_What you have to do_
Nothing but the lines below between the line holding "Given: Toggle the memory (%) legend swatch" and the line holding "Task: Click the rightmost", inclusive, should appear in the answer, each set down exactly.

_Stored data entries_
═══

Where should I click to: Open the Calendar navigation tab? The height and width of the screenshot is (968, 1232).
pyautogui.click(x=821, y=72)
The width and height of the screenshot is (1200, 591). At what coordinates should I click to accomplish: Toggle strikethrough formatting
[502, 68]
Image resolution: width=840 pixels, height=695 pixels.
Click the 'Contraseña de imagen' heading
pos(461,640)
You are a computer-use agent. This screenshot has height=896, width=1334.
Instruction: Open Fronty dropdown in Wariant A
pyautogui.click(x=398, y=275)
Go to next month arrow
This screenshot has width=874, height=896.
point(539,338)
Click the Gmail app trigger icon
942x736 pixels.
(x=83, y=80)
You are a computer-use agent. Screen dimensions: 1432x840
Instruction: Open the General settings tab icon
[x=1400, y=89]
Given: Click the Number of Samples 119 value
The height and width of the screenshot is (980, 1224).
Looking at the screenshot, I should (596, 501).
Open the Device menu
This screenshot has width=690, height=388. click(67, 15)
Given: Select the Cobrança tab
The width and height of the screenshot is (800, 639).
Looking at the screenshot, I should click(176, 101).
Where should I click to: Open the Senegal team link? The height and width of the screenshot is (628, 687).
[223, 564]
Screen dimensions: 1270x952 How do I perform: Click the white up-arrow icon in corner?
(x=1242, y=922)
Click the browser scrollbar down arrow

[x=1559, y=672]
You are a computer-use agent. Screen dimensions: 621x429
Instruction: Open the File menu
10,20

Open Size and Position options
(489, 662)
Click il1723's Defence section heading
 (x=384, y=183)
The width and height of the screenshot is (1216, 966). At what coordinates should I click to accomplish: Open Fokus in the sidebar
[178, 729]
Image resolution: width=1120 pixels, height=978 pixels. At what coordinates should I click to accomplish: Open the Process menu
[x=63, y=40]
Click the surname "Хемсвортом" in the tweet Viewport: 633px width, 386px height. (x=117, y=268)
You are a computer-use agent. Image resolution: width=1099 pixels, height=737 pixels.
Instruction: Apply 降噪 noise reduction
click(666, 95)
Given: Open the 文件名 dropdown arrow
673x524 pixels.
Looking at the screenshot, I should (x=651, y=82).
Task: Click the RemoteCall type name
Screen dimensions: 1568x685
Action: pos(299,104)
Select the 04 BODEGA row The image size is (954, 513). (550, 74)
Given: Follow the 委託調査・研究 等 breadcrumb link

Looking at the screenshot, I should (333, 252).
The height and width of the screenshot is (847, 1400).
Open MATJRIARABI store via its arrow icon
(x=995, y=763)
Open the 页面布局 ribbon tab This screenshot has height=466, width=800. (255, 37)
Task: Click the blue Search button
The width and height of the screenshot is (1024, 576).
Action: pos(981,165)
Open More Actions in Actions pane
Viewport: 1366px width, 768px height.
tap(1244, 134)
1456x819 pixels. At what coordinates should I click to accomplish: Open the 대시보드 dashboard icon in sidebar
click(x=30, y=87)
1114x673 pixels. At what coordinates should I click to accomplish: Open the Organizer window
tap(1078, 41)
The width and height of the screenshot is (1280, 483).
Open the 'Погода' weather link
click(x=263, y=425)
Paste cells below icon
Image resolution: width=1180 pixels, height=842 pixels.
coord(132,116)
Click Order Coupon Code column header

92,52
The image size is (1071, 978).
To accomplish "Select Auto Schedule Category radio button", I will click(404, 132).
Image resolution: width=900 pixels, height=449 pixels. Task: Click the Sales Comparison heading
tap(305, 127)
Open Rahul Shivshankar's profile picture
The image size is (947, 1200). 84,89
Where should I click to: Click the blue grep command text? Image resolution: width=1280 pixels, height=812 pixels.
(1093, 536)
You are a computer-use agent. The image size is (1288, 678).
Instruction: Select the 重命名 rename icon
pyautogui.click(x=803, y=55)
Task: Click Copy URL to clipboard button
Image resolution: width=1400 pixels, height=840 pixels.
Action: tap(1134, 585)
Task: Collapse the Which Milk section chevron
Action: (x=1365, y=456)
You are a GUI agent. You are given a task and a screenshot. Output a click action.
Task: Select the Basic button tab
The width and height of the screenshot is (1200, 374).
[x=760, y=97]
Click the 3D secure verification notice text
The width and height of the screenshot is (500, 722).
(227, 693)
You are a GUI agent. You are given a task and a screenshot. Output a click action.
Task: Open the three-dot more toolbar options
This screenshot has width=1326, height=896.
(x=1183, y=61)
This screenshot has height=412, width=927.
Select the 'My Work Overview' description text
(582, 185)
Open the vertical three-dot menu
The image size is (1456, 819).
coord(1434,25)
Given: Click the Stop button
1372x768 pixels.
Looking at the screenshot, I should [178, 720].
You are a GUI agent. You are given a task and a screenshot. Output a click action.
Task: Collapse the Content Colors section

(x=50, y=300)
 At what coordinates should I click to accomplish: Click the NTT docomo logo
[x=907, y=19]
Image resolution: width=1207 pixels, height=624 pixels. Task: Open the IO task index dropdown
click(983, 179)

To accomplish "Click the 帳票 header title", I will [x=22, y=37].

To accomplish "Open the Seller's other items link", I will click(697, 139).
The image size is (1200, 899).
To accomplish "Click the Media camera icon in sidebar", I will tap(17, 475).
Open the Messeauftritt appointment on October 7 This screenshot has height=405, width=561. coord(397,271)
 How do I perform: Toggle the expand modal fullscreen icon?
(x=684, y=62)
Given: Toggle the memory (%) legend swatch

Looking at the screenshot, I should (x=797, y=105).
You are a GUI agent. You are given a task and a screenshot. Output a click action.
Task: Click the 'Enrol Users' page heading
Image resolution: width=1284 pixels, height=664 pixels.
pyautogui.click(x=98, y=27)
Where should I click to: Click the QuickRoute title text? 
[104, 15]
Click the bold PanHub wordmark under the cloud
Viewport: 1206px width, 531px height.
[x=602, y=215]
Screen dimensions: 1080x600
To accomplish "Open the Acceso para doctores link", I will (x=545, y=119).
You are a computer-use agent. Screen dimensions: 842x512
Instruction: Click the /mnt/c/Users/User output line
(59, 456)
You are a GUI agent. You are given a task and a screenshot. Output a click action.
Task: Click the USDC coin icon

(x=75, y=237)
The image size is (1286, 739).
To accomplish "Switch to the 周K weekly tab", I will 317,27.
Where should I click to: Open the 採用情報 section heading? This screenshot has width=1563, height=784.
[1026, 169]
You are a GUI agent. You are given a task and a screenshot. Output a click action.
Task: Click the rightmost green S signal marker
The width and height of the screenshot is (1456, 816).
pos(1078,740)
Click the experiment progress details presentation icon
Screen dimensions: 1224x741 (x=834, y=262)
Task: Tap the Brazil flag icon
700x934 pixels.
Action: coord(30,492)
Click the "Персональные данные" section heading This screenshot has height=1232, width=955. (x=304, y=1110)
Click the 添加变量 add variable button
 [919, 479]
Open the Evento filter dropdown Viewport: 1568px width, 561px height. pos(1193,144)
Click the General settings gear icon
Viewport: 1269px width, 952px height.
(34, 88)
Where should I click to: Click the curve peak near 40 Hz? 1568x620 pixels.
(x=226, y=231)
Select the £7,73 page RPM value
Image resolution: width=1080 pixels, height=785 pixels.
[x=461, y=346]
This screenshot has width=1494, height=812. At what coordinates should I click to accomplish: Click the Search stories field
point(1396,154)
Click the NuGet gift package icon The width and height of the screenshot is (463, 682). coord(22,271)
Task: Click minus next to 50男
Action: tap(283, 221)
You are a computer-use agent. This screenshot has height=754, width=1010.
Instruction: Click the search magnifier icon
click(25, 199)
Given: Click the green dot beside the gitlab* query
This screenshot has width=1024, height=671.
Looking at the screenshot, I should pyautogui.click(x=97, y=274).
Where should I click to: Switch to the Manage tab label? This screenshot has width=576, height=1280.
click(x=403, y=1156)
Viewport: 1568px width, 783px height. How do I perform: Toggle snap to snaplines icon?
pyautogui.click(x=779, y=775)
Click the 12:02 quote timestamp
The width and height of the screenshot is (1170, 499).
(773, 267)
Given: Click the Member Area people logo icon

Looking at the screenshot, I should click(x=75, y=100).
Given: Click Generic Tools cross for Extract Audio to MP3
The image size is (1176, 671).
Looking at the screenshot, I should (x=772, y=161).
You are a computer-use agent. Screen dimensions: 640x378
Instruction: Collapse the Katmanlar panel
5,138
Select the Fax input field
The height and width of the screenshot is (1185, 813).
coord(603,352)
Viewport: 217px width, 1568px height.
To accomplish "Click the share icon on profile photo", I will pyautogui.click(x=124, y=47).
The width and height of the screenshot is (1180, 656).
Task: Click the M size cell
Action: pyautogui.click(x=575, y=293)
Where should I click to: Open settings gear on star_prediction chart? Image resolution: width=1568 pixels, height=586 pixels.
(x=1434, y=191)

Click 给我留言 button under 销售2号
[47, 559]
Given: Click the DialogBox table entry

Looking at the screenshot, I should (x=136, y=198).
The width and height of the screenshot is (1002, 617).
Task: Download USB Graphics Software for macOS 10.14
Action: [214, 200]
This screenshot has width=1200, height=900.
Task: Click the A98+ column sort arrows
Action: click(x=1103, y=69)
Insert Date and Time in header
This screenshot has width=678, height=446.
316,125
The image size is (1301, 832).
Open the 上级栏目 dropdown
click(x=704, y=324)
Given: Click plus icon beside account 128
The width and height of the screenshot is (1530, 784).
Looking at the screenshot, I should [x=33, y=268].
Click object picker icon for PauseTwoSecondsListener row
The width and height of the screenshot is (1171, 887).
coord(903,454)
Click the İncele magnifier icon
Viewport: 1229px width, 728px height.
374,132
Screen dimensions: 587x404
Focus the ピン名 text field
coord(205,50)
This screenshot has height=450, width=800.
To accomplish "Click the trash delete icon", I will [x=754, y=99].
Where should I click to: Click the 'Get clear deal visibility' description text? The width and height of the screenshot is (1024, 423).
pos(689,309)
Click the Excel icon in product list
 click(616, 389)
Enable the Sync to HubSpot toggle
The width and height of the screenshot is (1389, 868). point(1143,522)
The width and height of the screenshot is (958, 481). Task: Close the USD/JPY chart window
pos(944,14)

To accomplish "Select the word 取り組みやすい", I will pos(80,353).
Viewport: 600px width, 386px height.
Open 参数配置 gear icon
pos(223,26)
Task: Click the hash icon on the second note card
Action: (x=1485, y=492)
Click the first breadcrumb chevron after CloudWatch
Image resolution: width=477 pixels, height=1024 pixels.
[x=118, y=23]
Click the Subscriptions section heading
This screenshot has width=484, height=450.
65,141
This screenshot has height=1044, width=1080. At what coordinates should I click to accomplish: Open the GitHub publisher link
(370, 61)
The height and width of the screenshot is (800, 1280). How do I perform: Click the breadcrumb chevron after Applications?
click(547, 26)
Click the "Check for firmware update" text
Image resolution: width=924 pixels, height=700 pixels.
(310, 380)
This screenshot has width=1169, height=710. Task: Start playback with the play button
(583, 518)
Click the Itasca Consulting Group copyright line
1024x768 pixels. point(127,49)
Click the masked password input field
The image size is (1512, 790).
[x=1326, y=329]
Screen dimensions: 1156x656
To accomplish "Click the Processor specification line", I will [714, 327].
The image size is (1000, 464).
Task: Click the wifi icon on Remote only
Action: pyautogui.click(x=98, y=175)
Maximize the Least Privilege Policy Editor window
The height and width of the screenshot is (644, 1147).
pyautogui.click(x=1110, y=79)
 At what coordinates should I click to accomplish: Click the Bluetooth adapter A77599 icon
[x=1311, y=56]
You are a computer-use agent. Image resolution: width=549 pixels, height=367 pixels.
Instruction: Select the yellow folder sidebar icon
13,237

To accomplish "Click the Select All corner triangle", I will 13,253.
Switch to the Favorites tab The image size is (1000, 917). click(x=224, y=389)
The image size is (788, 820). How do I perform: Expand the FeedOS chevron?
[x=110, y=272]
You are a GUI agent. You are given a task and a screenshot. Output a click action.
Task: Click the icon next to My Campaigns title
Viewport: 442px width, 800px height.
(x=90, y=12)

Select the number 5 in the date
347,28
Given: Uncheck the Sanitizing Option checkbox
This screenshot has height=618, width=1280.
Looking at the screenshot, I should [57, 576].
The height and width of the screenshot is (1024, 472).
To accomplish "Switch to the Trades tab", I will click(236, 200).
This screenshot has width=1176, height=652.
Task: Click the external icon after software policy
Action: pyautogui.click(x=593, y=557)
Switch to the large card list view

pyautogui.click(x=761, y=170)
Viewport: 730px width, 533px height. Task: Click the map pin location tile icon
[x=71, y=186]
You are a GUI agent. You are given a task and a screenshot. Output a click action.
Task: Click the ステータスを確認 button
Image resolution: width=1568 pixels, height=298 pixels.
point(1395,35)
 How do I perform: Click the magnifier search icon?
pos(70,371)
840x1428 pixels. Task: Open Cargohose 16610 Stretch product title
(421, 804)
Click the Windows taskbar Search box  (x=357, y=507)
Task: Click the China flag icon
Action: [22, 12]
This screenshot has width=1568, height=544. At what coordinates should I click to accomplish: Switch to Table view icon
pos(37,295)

═══

_Task answer_
Given: Toggle the memory (%) legend swatch

Looking at the screenshot, I should (x=797, y=105).
You are a GUI agent. You are given a task and a screenshot. Output a click action.
Task: Click the 'Enrol Users' page heading
Image resolution: width=1284 pixels, height=664 pixels.
pyautogui.click(x=98, y=27)
Where should I click to: Click the QuickRoute title text? 
[104, 15]
Click the bold PanHub wordmark under the cloud
Viewport: 1206px width, 531px height.
[x=602, y=215]
Screen dimensions: 1080x600
To accomplish "Open the Acceso para doctores link", I will (x=545, y=119).
You are a computer-use agent. Screen dimensions: 842x512
Instruction: Click the /mnt/c/Users/User output line
(59, 456)
You are a GUI agent. You are given a task and a screenshot. Output a click action.
Task: Click the USDC coin icon

(x=75, y=237)
The image size is (1286, 739).
To accomplish "Switch to the 周K weekly tab", I will 317,27.
Where should I click to: Open the 採用情報 section heading? This screenshot has width=1563, height=784.
[1026, 169]
You are a GUI agent. You are given a task and a screenshot. Output a click action.
Task: Click the rightmost green S signal marker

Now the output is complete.